Aim of the task:
For the records below, output each line exactly as it appears, from the first through the line with "Open the Interchange camera thumbnail".

Stored data
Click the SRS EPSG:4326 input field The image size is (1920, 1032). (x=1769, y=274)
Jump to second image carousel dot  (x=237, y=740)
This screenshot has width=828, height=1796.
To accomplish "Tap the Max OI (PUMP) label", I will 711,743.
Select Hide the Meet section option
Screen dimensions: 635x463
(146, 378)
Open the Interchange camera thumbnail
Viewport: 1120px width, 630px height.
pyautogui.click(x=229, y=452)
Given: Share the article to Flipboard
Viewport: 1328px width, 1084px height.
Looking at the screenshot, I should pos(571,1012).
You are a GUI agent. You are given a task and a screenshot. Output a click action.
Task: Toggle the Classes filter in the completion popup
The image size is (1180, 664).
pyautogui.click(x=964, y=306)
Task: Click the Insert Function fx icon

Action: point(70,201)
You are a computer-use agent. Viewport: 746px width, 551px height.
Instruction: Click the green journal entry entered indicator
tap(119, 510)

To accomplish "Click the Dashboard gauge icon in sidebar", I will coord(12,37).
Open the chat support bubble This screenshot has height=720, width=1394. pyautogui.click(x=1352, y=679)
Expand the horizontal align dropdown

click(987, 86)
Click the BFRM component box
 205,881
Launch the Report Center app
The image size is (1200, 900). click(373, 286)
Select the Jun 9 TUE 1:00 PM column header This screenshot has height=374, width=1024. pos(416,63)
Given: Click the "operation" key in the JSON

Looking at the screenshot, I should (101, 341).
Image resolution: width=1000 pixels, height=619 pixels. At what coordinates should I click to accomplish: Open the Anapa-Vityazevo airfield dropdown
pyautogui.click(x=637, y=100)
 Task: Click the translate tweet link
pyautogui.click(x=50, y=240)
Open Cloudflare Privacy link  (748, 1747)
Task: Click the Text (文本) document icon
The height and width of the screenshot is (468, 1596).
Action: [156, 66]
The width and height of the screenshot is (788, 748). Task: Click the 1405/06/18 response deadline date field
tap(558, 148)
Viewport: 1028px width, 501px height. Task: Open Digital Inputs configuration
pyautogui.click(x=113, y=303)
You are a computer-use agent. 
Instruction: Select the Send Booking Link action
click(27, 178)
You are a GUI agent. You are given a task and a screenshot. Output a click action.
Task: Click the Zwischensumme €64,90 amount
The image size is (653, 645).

Answer:
Click the SRS EPSG:4326 input field The image size is (1920, 1032). (x=1769, y=274)
Jump to second image carousel dot  (x=237, y=740)
This screenshot has width=828, height=1796.
To accomplish "Tap the Max OI (PUMP) label", I will 711,743.
Select Hide the Meet section option
Screen dimensions: 635x463
(146, 378)
Open the Interchange camera thumbnail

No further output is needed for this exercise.